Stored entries

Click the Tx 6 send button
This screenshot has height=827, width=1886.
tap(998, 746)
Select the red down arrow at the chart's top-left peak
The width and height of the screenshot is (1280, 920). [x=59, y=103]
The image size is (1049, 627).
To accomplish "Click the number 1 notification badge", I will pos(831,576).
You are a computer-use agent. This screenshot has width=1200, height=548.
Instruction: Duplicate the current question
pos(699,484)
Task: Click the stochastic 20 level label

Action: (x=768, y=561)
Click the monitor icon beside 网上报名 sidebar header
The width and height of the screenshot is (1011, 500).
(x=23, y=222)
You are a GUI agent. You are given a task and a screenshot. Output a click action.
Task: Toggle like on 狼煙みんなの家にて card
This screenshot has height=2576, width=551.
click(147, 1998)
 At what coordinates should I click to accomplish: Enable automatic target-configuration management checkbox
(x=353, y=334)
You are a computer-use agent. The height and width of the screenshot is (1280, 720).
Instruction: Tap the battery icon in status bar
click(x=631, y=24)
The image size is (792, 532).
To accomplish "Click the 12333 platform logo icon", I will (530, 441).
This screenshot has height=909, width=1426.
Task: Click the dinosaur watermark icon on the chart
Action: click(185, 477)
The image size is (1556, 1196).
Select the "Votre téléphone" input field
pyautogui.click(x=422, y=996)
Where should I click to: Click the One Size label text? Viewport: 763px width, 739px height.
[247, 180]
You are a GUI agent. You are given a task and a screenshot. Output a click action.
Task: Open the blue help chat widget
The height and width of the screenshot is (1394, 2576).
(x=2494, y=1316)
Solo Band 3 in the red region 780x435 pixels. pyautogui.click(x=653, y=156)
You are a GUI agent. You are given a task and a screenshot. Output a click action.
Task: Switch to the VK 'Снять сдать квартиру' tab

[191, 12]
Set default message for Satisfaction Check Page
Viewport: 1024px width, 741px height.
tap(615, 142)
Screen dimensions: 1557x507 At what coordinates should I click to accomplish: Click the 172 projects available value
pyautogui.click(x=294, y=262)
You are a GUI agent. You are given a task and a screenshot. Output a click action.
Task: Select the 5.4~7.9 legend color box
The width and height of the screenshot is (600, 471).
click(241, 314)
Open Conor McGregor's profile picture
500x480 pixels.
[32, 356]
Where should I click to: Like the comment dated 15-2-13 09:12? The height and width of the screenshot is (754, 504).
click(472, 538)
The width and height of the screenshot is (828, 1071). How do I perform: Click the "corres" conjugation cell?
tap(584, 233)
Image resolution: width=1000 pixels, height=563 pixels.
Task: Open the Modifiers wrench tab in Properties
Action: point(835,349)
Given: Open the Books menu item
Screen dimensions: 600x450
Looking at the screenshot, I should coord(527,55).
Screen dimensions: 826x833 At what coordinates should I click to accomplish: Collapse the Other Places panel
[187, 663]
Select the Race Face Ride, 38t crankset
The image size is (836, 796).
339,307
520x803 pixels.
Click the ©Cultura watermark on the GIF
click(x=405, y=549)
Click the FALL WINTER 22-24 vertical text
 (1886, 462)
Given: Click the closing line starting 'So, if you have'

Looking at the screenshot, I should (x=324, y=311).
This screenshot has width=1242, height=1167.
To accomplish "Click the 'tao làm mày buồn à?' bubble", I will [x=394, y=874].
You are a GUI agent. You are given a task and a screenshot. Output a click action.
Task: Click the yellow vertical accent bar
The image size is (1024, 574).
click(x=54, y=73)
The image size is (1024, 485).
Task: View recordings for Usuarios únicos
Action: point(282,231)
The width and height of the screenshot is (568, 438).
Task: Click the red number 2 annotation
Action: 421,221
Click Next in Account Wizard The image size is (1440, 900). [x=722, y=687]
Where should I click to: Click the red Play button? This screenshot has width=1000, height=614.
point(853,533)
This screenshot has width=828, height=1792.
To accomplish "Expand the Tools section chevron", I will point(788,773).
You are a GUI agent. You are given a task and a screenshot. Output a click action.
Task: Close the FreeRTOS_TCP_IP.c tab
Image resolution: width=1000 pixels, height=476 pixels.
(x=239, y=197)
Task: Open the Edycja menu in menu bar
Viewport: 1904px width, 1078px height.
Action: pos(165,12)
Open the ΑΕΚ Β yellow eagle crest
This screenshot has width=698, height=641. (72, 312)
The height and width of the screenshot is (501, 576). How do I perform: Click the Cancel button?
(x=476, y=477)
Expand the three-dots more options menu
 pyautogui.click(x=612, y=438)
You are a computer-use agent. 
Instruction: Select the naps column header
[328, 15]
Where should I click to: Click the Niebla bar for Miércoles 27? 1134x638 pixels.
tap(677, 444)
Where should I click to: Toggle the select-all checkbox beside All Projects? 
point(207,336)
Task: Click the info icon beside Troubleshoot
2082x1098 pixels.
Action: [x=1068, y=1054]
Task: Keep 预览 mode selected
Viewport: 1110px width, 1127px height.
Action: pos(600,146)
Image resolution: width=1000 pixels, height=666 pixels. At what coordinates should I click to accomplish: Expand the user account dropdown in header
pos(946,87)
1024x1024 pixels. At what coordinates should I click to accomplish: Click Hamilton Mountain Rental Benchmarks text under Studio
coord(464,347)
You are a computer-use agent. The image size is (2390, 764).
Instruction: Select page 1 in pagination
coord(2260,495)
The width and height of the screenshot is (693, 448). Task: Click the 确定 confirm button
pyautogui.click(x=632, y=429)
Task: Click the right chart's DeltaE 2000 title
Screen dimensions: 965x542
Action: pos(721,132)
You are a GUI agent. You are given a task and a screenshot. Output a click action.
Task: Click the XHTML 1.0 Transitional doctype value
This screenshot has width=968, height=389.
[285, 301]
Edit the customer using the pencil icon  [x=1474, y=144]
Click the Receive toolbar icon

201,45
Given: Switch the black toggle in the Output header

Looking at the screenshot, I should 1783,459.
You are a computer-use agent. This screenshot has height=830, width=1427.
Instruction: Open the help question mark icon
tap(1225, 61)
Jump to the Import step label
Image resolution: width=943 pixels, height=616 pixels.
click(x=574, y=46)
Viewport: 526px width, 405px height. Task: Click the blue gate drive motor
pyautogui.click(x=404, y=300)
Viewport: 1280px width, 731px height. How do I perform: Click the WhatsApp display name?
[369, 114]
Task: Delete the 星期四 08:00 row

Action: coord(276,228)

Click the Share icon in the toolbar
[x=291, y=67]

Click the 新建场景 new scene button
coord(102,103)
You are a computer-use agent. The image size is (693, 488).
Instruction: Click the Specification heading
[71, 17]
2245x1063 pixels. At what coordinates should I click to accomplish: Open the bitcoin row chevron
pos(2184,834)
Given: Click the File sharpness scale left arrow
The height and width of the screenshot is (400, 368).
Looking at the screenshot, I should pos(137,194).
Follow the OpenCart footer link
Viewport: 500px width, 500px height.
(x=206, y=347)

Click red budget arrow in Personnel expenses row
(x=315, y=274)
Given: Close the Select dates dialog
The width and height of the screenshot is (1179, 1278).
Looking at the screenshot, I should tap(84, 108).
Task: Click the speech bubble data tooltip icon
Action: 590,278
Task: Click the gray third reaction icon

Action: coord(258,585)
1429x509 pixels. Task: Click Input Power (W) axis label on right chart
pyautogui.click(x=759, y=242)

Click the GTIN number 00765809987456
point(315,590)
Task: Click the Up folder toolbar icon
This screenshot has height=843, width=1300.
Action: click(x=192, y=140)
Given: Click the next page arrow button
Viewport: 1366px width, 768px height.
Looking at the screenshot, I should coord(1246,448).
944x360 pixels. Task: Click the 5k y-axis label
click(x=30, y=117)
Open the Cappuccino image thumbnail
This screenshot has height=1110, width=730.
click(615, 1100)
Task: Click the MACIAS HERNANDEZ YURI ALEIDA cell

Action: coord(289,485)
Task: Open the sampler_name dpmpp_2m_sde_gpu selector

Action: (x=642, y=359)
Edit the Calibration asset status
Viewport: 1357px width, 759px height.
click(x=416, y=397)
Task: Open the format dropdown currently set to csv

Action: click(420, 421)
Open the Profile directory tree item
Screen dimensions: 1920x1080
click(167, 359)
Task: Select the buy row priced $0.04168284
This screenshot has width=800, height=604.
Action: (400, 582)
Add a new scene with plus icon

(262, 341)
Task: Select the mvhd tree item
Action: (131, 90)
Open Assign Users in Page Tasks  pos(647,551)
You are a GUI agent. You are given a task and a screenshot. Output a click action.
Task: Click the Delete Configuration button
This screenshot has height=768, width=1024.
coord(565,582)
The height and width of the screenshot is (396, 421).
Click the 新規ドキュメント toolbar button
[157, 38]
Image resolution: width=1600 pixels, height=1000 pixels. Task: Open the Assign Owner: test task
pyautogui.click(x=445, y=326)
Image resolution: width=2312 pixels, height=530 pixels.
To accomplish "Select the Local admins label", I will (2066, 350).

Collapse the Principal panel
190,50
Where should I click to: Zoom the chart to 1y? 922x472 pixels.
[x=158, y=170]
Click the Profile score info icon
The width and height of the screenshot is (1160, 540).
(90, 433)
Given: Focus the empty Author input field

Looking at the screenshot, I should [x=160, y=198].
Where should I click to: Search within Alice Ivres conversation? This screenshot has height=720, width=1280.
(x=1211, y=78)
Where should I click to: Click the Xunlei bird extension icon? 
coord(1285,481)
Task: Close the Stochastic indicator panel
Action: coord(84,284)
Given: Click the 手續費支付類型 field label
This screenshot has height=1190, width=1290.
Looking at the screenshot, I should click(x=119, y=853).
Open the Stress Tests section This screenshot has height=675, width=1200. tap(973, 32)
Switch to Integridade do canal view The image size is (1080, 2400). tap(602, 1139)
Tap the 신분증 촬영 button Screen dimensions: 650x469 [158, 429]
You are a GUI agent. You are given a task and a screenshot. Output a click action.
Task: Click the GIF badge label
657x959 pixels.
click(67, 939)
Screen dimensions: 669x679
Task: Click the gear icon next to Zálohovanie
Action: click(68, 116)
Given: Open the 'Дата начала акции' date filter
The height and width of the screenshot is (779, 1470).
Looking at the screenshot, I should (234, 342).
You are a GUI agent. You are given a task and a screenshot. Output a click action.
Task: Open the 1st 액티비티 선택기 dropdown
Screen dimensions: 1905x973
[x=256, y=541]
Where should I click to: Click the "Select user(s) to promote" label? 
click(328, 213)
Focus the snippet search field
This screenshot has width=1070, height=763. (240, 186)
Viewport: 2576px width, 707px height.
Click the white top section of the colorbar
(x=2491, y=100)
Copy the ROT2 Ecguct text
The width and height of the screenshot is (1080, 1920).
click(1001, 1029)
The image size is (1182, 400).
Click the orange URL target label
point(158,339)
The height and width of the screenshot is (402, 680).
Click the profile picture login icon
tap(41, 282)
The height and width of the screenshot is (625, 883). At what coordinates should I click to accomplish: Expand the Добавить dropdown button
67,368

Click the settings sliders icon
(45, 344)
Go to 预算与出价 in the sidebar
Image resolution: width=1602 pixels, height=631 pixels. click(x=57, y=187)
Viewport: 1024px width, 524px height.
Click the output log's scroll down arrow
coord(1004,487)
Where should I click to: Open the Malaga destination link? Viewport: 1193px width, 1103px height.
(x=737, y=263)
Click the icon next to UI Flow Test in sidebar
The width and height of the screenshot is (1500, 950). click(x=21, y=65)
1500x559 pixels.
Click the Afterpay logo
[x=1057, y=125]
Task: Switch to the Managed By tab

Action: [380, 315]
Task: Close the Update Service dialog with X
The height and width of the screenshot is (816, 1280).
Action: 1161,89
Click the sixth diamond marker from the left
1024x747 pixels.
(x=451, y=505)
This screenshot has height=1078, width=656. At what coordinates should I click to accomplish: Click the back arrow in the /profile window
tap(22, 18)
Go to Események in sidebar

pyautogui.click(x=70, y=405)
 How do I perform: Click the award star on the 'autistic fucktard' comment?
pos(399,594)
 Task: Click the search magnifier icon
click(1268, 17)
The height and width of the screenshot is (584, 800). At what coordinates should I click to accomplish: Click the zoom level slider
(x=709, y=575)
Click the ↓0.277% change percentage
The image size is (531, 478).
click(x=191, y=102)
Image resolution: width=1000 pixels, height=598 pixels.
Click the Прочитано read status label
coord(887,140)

→ **WHAT NEEDS TO BE DONE**
Please, from the entries above, set down exactly the lines from the one containing "This screenshot has width=800, height=604." through the one containing "Task: Click the GIF badge label", and only those.

→ **SOLUTION FOR THIS PROBLEM**
This screenshot has width=800, height=604.
Action: (400, 582)
Add a new scene with plus icon

(262, 341)
Task: Select the mvhd tree item
Action: (131, 90)
Open Assign Users in Page Tasks  pos(647,551)
You are a GUI agent. You are given a task and a screenshot. Output a click action.
Task: Click the Delete Configuration button
This screenshot has height=768, width=1024.
coord(565,582)
The height and width of the screenshot is (396, 421).
Click the 新規ドキュメント toolbar button
[157, 38]
Image resolution: width=1600 pixels, height=1000 pixels. Task: Open the Assign Owner: test task
pyautogui.click(x=445, y=326)
Image resolution: width=2312 pixels, height=530 pixels.
To accomplish "Select the Local admins label", I will (2066, 350).

Collapse the Principal panel
190,50
Where should I click to: Zoom the chart to 1y? 922x472 pixels.
[x=158, y=170]
Click the Profile score info icon
The width and height of the screenshot is (1160, 540).
(90, 433)
Given: Focus the empty Author input field

Looking at the screenshot, I should [x=160, y=198].
Where should I click to: Search within Alice Ivres conversation? This screenshot has height=720, width=1280.
(x=1211, y=78)
Where should I click to: Click the Xunlei bird extension icon? 
coord(1285,481)
Task: Close the Stochastic indicator panel
Action: coord(84,284)
Given: Click the 手續費支付類型 field label
This screenshot has height=1190, width=1290.
Looking at the screenshot, I should click(x=119, y=853).
Open the Stress Tests section This screenshot has height=675, width=1200. tap(973, 32)
Switch to Integridade do canal view The image size is (1080, 2400). tap(602, 1139)
Tap the 신분증 촬영 button Screen dimensions: 650x469 [158, 429]
You are a GUI agent. You are given a task and a screenshot. Output a click action.
Task: Click the GIF badge label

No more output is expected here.